The error "No Access-Control-Allow-Origin header is present on the requested resource" means the browser made a cross-origin request, the server responded, but that response did not include the Access-Control-Allow-Origin header the browser requires to hand the result to your JavaScript. CORS is enforced by the browser and configured on the server, so this is not something you can fix in frontend code — the API itself must return the header. The request usually succeeded on the network; the browser simply refused to expose the response because the permission header was missing.

Why you cannot fix this in the browser

CORS is a browser security mechanism. When your page on one origin (say https://app.example.com) calls an API on another (https://api.example.com), the browser sends the request, reads the response headers, and only reveals the body to your code if the server explicitly opted in. No fetch option, no header you set on the request, and no client-side configuration can grant that permission — only the server's response can. Setting a header like Access-Control-Allow-Origin on your request does nothing; it is a response header.

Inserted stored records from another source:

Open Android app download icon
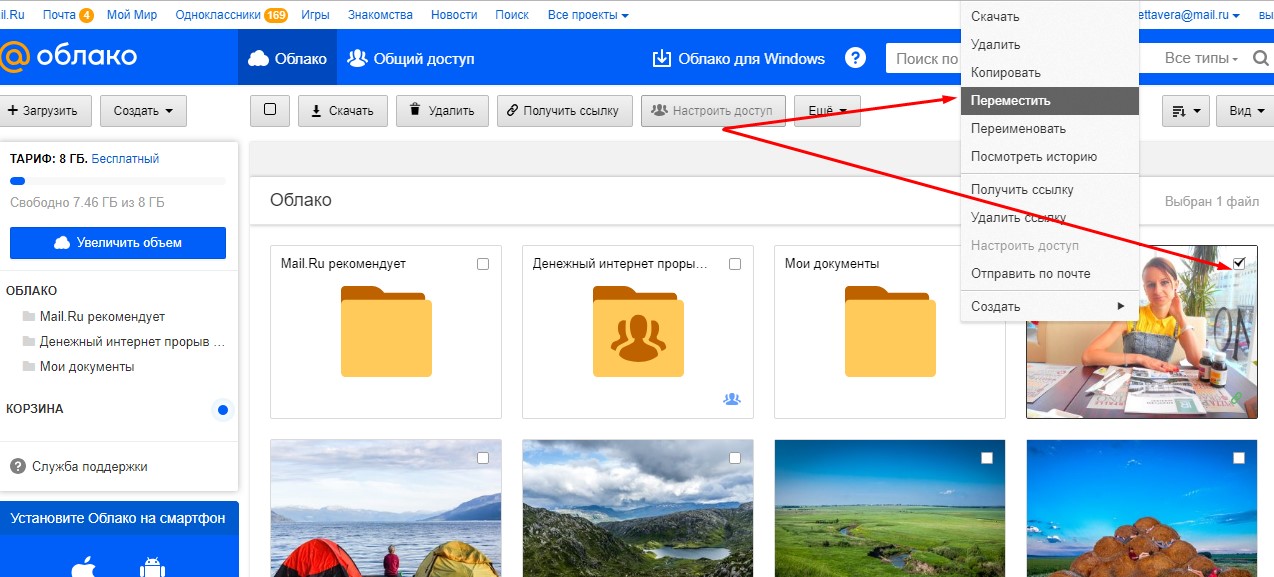The height and width of the screenshot is (577, 1274). tap(152, 567)
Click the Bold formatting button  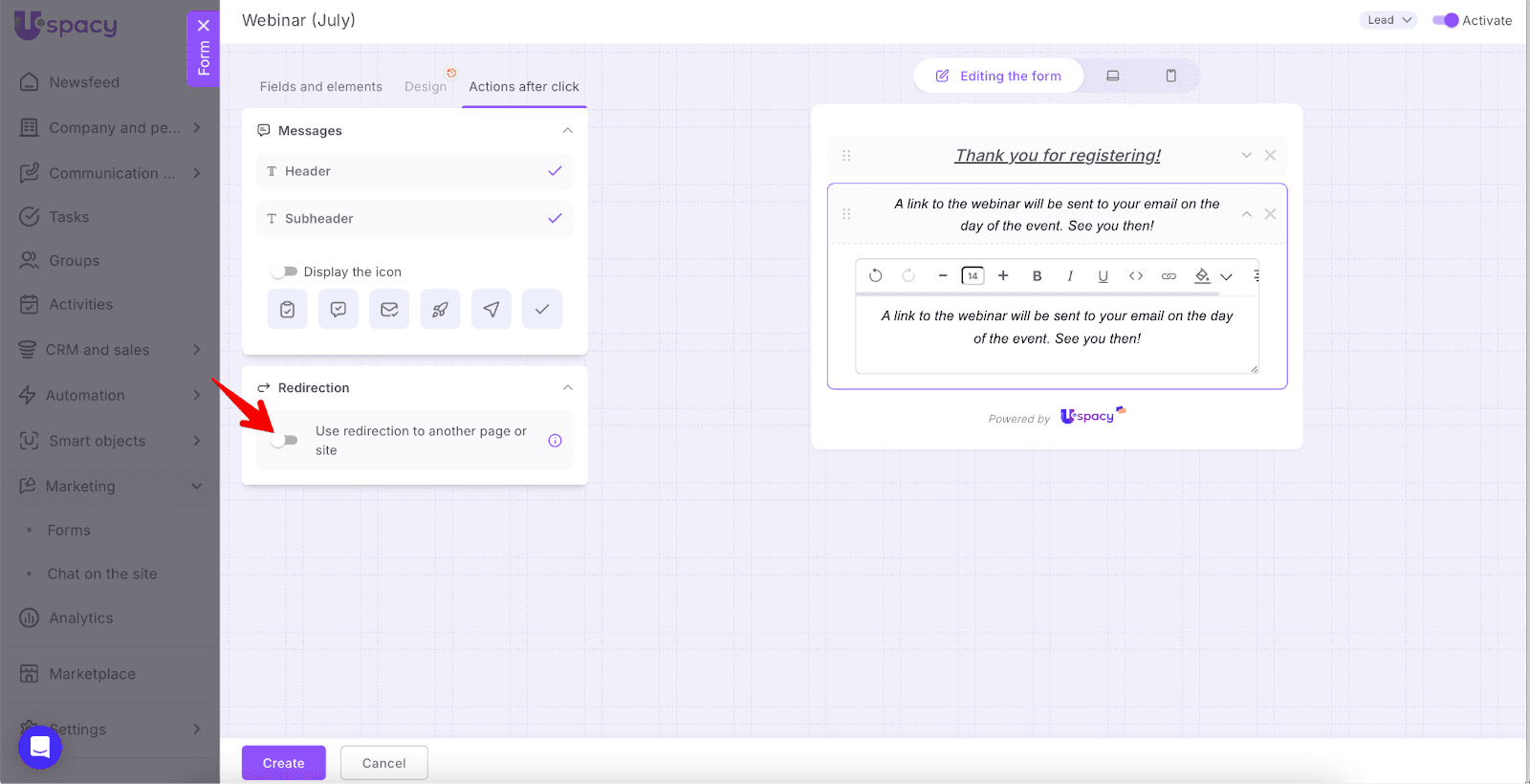tap(1037, 276)

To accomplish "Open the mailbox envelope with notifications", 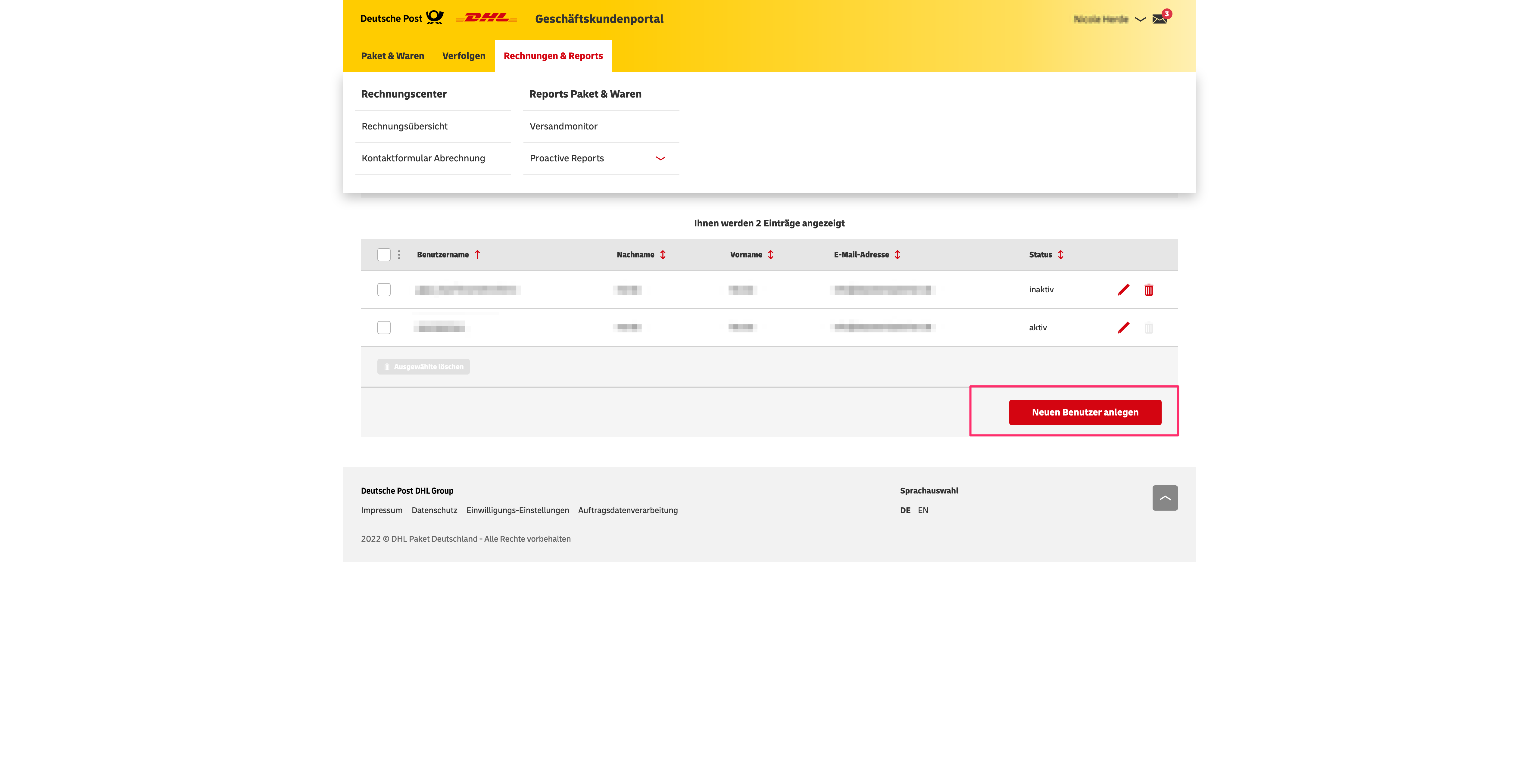I will pyautogui.click(x=1160, y=18).
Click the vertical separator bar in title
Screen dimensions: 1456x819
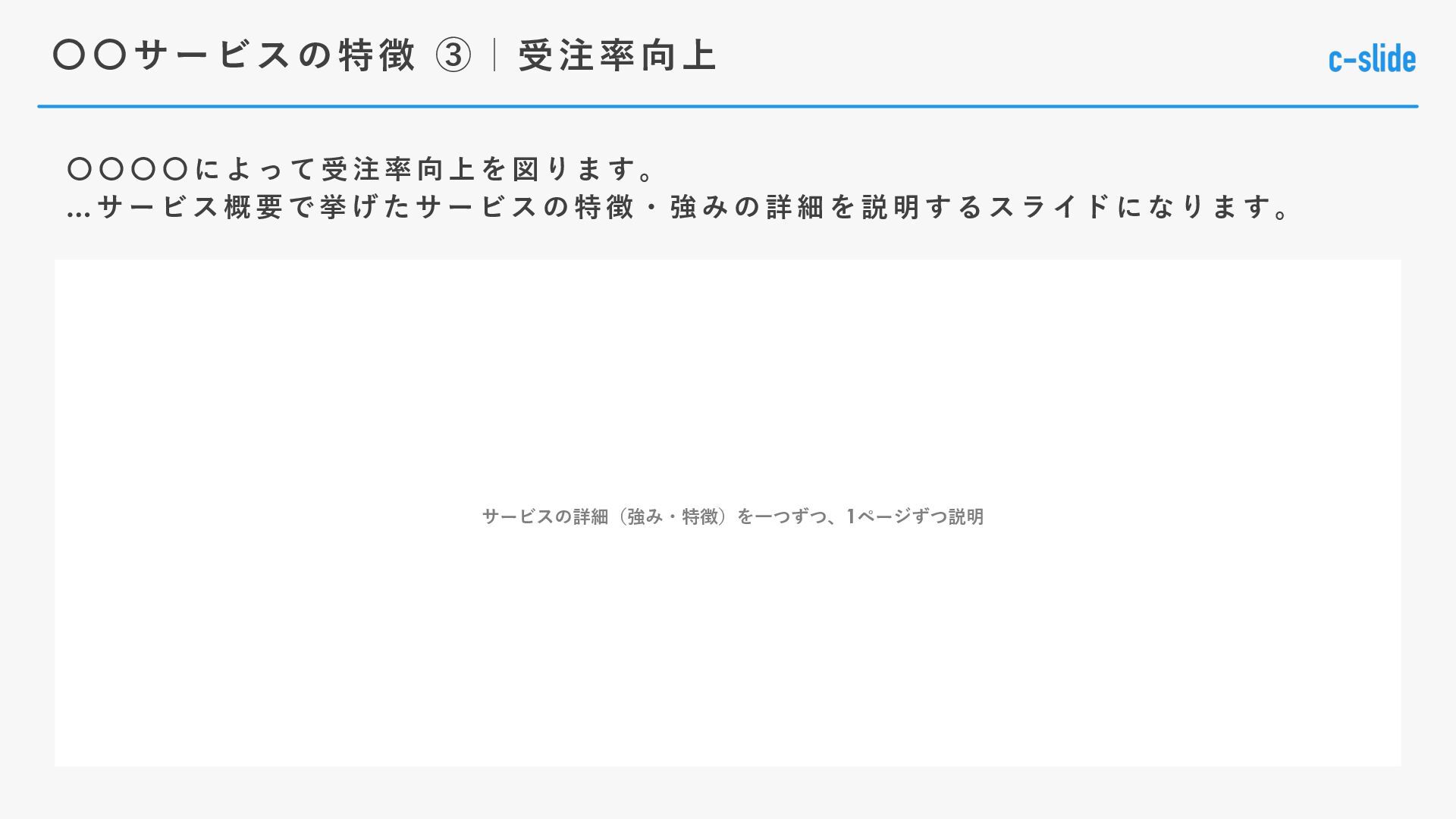(494, 56)
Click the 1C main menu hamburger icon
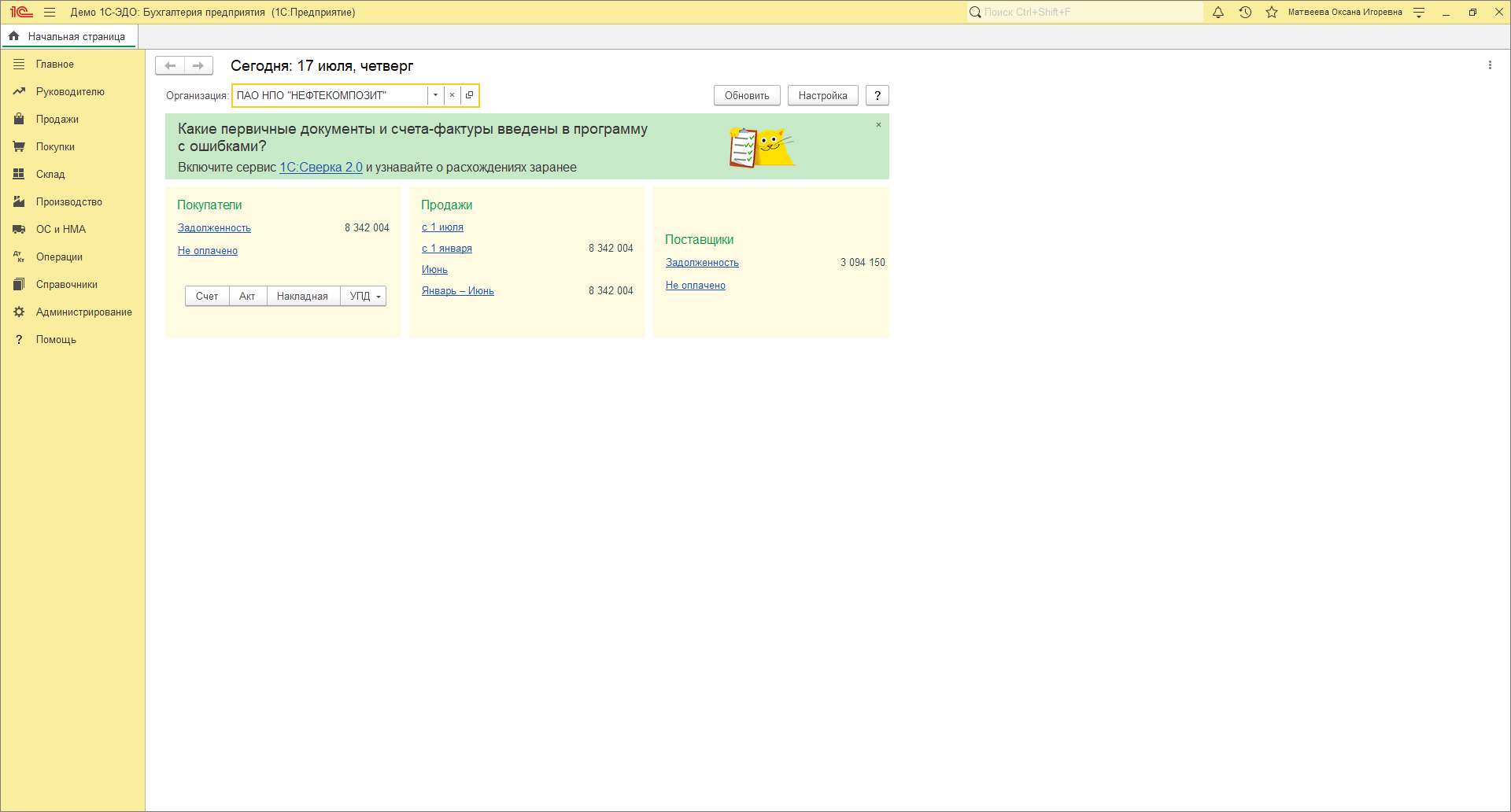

The fix is to make the API return it. The server should respond with the allowed origin:

Access-Control-Allow-Origin: https://app.example.com

You can return a single specific origin, or maintain a whitelist server-side and echo back the request's Origin header when it matches. Do not reach for * reflexively: Access-Control-Allow-Origin: * works for public, non-credentialed reads, but the wildcard is forbidden the moment the request carries cookies or credentials, so a whitelist-and-echo approach is the more durable default.

Non-simple requests need a preflight too

Adding the header to the actual response is not always enough. For anything beyond a "simple" request — a method other than GET/HEAD/POST, a non-simple Content-Type like application/json, or custom headers such as Authorization — the browser first sends a preflight OPTIONS request and will not send the real request unless that preflight succeeds. The server must answer the OPTIONS with the matching permissions:

Access-Control-Allow-Origin: https://app.example.com
Access-Control-Allow-Methods: GET, POST, PUT, DELETE
Access-Control-Allow-Headers: Content-Type, Authorization
Access-Control-Max-Age: 600

If the preflight comes back without these — or returns a 4xx/5xx — the browser reports a CORS failure and the real request never leaves. A missing Access-Control-Allow-Origin error is often actually a failed preflight, so check the OPTIONS response, not just the GET.

When you do not control the API

Sometimes the API belongs to a third party you cannot reconfigure. In that case the only legitimate workaround is to route the call through your own backend: your server (or a small proxy) calls the third-party API server-to-server, where CORS does not apply at all, and your frontend talks to your own same-origin endpoint. This keeps secrets off the client and sidesteps the missing header entirely. Browser extensions or "disable CORS" flags are not a fix — they only mask the problem on your own machine.